▸ CONSIGNA: Continúa el texto que contrapone la molicie al esfuerzo de superarse, empezando justo después de su última oración.

▸ FRAGMENTO PROPORCIONADO:
──────────────────────────────
Claro que es mejor la molicie. El barullo que distiende energías, los superficiales encantos bacanos que todo lo superficializan. Grato vivir con temperaturas blandas, en un circuito de modorras, con acople a todos los climas. Rodar cuesta abajo. No sentir fatigas, trepar sin fardo al hombro, mimar el cuerpo. Preferir los descensos. Para qué las calistenias, el fondismo agotador, para qué someterse a maceraciones innecesarias. Huir de los desiertos, evitar los fríos de los parajes riscosos, no hacer brazadas en aguas turbulentas, no perturbar las liberaciones mórbidas. Despertar sin programas, alargar el cuerpo horizontalmente, bostezar, estirar los brazos, y si fastidia la luz reverberante del sol matinal, cerrar de nuevo las cortinas y ahuecarse en la almohada para rebuscar las pisadas de Morfeo. Hacer de la existencia un permanente entretenimiento hedonístico, propiciar parrandas, nadar en alcohol. Que Dionisios, dios de juergas, bohemias y enamoramientos, presida el relajo de las andanzas. Consumir los años en esa rutina y al morir, ingresar a las azufradas aguas de Leteo, río del olvido.
Para sobrevivir un rato en la flaca memoria de los pueblos, son necesarias condiciones superiores. Cuerpo ágil, capacidad de riesgo, olfato, resistencia para abreviar distancias. Competir. Los hundimientos transitorios los vence un pulmón de acero, brazos fuertes para dominar los oleajes adversos, finalmente una tabla de salvación. Perecen los que tienen cuerpos gelatinosos, los que nunca se han preparado para beber cicuta, los que le tienen miedo al peligro. Vivir es crear horizontes, almacenar sabidurías. Subir. Siempre subir. Es contender con un sino desconocido, estar en el vaivén de circunstancias imprevistas, bordear abismos y con arrojo acaballarse sobre las olas de un mar picado.
──────────────────────────────
(Listado de datos)
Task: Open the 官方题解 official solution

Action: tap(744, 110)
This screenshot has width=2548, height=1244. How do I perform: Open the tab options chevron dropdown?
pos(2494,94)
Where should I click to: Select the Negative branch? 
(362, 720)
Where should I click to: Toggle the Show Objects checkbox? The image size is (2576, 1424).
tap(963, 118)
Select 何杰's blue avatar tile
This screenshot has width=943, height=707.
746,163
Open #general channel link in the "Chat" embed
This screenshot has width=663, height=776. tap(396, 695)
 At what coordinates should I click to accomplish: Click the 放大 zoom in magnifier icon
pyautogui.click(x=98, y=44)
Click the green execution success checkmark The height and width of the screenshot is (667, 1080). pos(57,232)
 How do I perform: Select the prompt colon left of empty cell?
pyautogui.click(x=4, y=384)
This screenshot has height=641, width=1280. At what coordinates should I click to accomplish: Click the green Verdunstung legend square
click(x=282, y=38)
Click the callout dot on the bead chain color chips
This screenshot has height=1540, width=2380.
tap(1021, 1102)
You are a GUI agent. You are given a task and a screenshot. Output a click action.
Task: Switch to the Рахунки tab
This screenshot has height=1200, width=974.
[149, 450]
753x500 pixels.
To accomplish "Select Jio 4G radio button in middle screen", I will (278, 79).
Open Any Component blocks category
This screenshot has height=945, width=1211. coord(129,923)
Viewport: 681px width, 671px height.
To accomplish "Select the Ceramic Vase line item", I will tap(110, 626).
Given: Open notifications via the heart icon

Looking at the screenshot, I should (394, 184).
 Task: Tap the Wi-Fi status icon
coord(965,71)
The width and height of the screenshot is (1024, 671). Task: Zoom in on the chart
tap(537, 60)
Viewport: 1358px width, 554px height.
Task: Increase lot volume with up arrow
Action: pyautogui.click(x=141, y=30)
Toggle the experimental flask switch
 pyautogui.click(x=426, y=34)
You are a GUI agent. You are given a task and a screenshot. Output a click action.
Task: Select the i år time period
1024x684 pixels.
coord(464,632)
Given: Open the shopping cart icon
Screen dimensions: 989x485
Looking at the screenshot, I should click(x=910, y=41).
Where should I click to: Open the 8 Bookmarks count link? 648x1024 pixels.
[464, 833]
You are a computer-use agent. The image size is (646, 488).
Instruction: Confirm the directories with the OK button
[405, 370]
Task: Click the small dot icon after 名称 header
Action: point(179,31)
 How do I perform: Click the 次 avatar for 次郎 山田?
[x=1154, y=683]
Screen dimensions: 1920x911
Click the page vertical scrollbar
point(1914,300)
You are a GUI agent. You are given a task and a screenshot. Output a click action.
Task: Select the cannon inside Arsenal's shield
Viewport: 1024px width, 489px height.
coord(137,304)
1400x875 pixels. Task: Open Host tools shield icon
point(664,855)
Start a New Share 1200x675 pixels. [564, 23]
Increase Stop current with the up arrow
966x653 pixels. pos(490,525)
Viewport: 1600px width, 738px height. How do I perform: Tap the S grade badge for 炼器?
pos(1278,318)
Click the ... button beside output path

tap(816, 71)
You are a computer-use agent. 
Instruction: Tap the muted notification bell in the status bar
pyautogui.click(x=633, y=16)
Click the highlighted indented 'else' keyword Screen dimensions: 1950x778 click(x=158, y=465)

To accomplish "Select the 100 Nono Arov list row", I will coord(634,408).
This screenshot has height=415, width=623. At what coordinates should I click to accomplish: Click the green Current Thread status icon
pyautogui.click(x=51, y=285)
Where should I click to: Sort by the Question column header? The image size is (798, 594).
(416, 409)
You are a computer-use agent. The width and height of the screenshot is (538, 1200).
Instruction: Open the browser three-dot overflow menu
──────────────────────────────
▸ RESULTADO OBTENIDO:
Simón Bolívar tuvo que enclaustrarse en Pativilca, en casa humilde, sombreada por dos palmeras, golpeado por fiebres mortales. Su vida peligraba. Hasta allí llegaban los generales a pedirle órdenes para sus desplazamientos. El popayanejo Joaquín Mosquera, para verlo, anduvo por el corazón de las montañas hirsutas. Lo encontró demente. Le pregunta: “Qué piensa general? ¡Vencer!”. Voz decidida. Palabra con hambruna de gloria, símbolo de las agallas de un hombre superior. Solo un ser que hace tránsito hacia la intemporalidad puede, en un verbo, hacer la síntesis de su vocación insigne.
Ese apetito por SER es lo que nos espolea, es la fuerza misteriosa que hace milagros. Además, ahí está la diferencia. Los Sanchos tienen en mente, primordialmente, el bastimento. Primero la pitanza. Quien anhela proyectar su nombre resiste penurias, aguanta insomnios, segundiza el yantar. Uno por ejemplo: Gabriel García Márquez. Gerald Martin escribió una voluminosa biografía del hijo de Aracataca. Cuántos Gólgotas en cadena anillan esa vida de pobreza extrema, cantando en arrabales nocturnos para subsistir, engañando trabajadoras sexuales para encontrar cobijo en gélidas mañanas, itinerante por los arenosos desiertos que orillean el Mar Atlántico, con un pesado joto de enciclopedias al hombro, para ganarse una pequeña comisión por sus ventas. Cuántas obras devoró, cuántas hojas borroneó para enclavar su nombre en la historia universal. Esa terquedad literaria de superación, esa entrega apasionada a las faenas espirituales, han sido compensadas por la avidez, en todo el mundo, por la lectura de sus libros.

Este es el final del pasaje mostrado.